Hostname Override for VPN Clients

Brailyn

Is there a way I can make specific hostname resolve differently when asked from a different subnet than my LAN?

For example 192.168.1.1 resolves to host1.example in the 192.168.1.0/24 LAN
and for the same host it resolves to newname.example for clients in 192.168.2.0/24 LAN2

I am using DNS resolver and have DNS forwarder disabled. All DNS hosts resolve on both LAN and LAN2.

JKnott

@Brailyn

What would be the purpose of that? I could understand a host name resolving to a different IP address, but not a host address returning a different host hame.

jimp

There isn't a GUI for it, but you can do that with Views in the DNS Resolver. There are examples around the forum for how to do that.

Brailyn

Based on Jknotts response, I think I asked wrong... This is what I intended:

I am looking for host1.example to resolve to 192.168.1.1 from 192.168.1.0/24 and from 192.168.2.0/24 LAN2 host1.example resolves to a public IP address.

jimp

https://forum.netgate.com/post/905712

JKnott

@Brailyn

I do that, but I have an external DNS server I use. The external server has the public address and pfSense has the local address.

Brailyn

@jimp very interesting. How do I keep viewA to use resolver normally?

Something like this?

server:
access-control-view: 10.0.0.0/24 viewa
access-control-view: 10.0.8.0/24 viewb

view:
name: "viewa"
local-zone: "example1.com." dynamic

view:
name: "viewb"
local-zone: "example1.com." static
local-data: "test1.example1.com. 90 IN A 10.10.10.10"

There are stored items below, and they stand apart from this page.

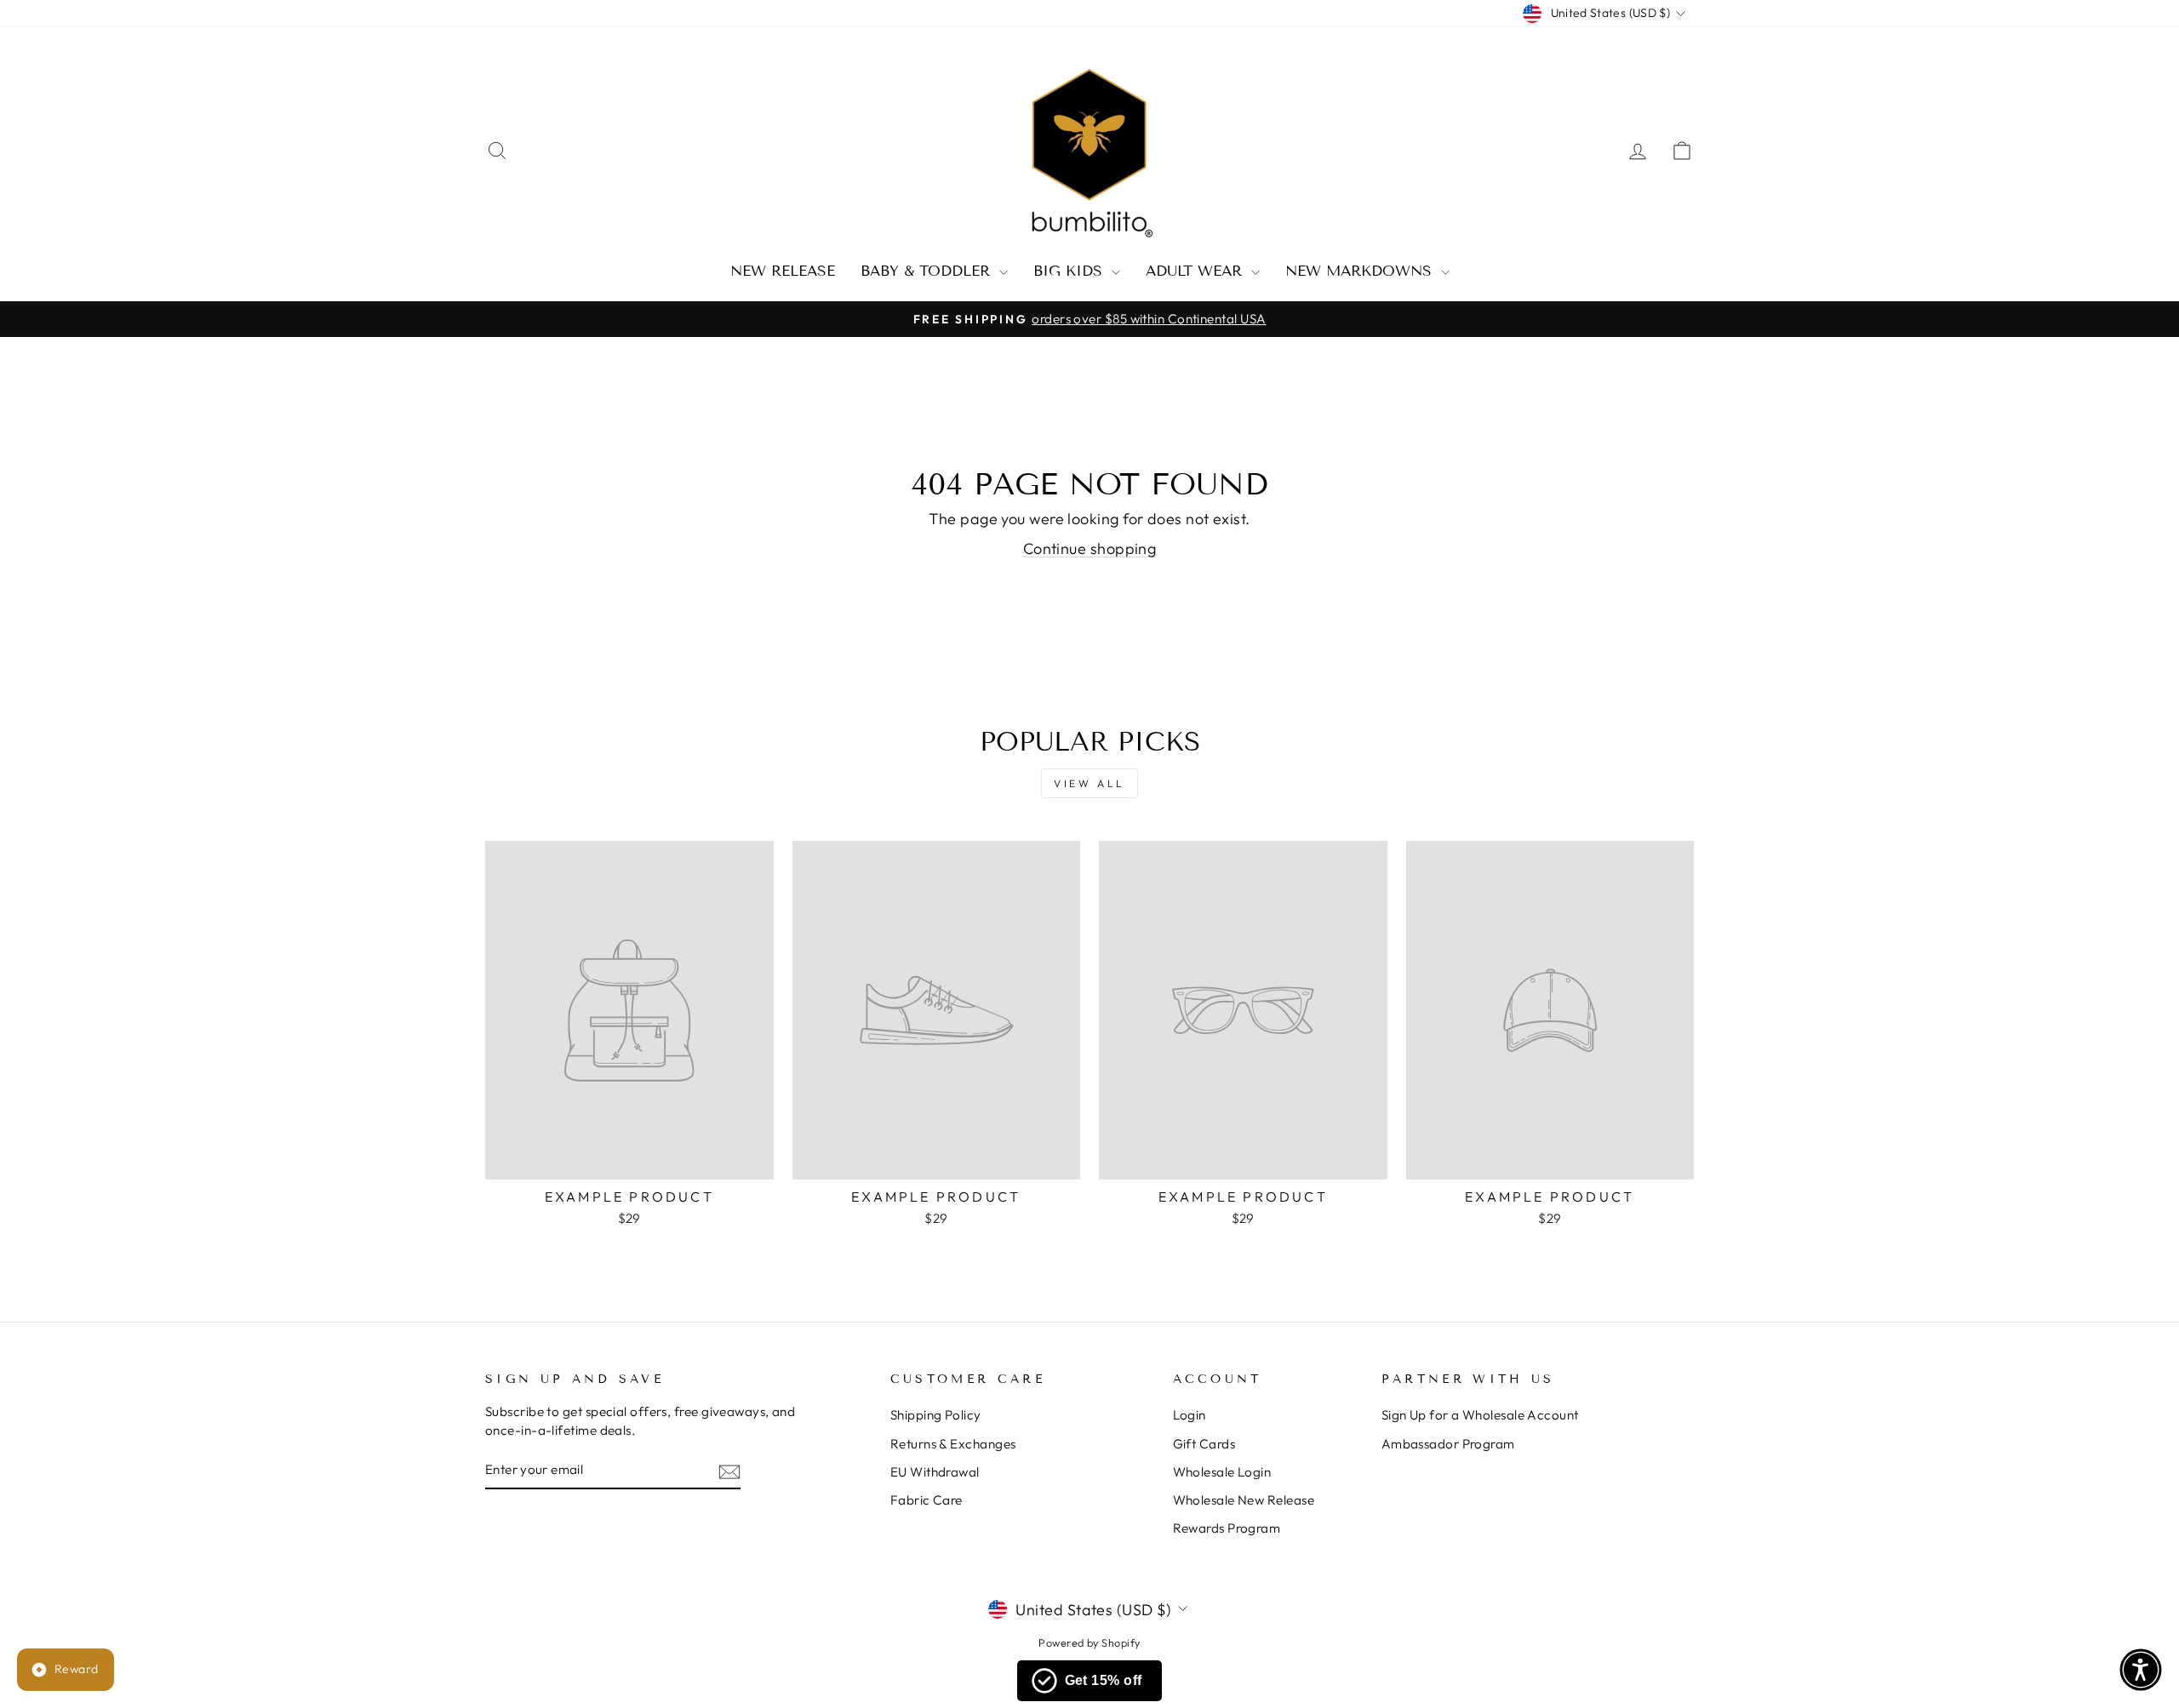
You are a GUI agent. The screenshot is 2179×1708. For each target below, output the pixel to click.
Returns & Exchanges (953, 1444)
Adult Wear (1196, 271)
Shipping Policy (935, 1415)
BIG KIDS (1070, 271)
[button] (2140, 1669)
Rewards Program (1227, 1528)
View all (1089, 783)
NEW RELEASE (782, 271)
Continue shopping (1090, 548)
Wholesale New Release (1243, 1500)
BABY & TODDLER (928, 271)
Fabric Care (926, 1500)
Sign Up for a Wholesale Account (1480, 1415)
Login (1189, 1415)
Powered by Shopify (1089, 1642)
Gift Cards (1204, 1444)
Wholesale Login (1222, 1472)
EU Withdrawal (935, 1472)
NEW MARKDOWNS (1361, 271)
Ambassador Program (1448, 1444)
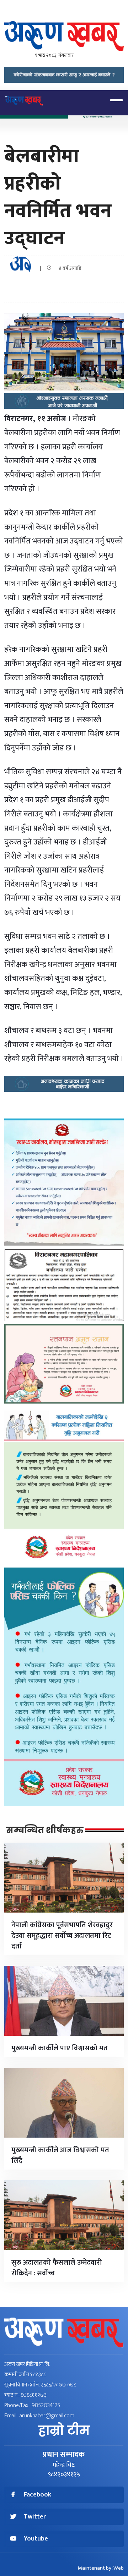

Also, I have this config in my custom options for DNS over HTTPS... Is it okay to combine these options?

forward-zone:
name: "."
forward-ssl-upstream: yes
forward-addr: 1.1.1.1@853
forward-addr: 1.0.0.1@853
server:include: /var/unbound/pfb_dnsbl.*conf

jimp

Just don't make a second view. Only make a view for the non-default responses.

jimp

And yes, you can add the view stuff after just make sure to include the server: bit on a new line first.

Brailyn

This works for the single host, but no other LAN addresses resolve. Any ideas?

server:
access-control-view: 10.0.8.0/24 openvpn-view

view:
name: "openvpn-view"
local-zone: "hostame.example." static
local-data: "hostname.example. 90 IN A X.X.X.X"

Brailyn

This post is deleted!

jimp

Change static to transparent, perhaps

Brailyn

Functionality seems the same. I should note that other addresses internal only end in "example" as well.

Since I only want to resolve to public address for this override, is there any way I can force hostname.example to use a public DNS server like 1.1.1.1? and all other hostname2.example, hostname3.example, etc. use pfsense resolver normally.